The U.S. Food and Drug Administration (FDA) regularly tests produce samples for pesticide residues to ensure that they are below acceptable levels (http://www.fda.gov/Food/FoodborneIllnessContaminants/Pesticides/ucm114958.htm).
While fresh fruits and vegetables may contain trace amounts of pesticides, the levels are well within safety standards.
In fact, an adult woman could consume 529 apples a day without any effect, even if the apples have the highest pesticide residue recorded for apples by the U.S. Department of Agriculture (http://www.safefruitsandveggies.com/pesticide-calculator).
However, fresh fruits and vegetables should still be washed before consumed to remove any bacteria or pathogens that could cause food-borne illness.

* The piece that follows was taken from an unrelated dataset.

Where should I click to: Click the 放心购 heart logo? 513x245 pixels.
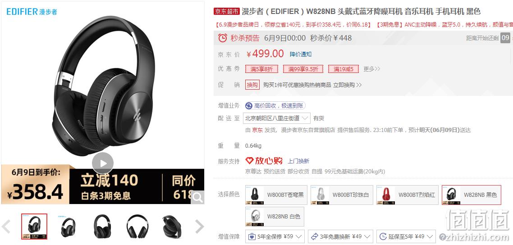tap(250, 161)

You don’t need to soak produce in vinegar or use a special produce wash to clean fresh vegetables and fruits. Instead, follow these food-safety recommendations from Iowa State University Extension (http://blogs.extension.iastate.edu/foodsavings/2013/08/12/5-steps-for-safe-produce/).
• Wash your hands and the produce before you eat it. Even fruits like oranges, bananas, and melons, which have thick peels that will not be eaten, need to be washed.
• Wash produce under running water, and drain it rather than washing it in a container of water. Dr. Cathy Strohbehn, from Iowa State University Extension and Outreach, says, “Give it a shower rather than a bath.” This increases the likelihood of washing away potential contaminants.
• Wash all food contact surfaces like cutting boards, colanders or countertops to make sure they are clean and sanitary so that contaminants won’t be introduced to the produce.
• Check the label of packaged produce. If it says “ready to eat,” you don’t have to wash it again, Strohbehn says. Rewashing washed product labeled as “ready to eat” may pose more risks due to the possibility of recontamination.
• Look for good quality produce — no mold, bruises or shriveling.
Also, keep in mind that you should wash all produce – whether it’s organic, conventionally grown or from your backyard garden – to reduce the risk of food-borne illness.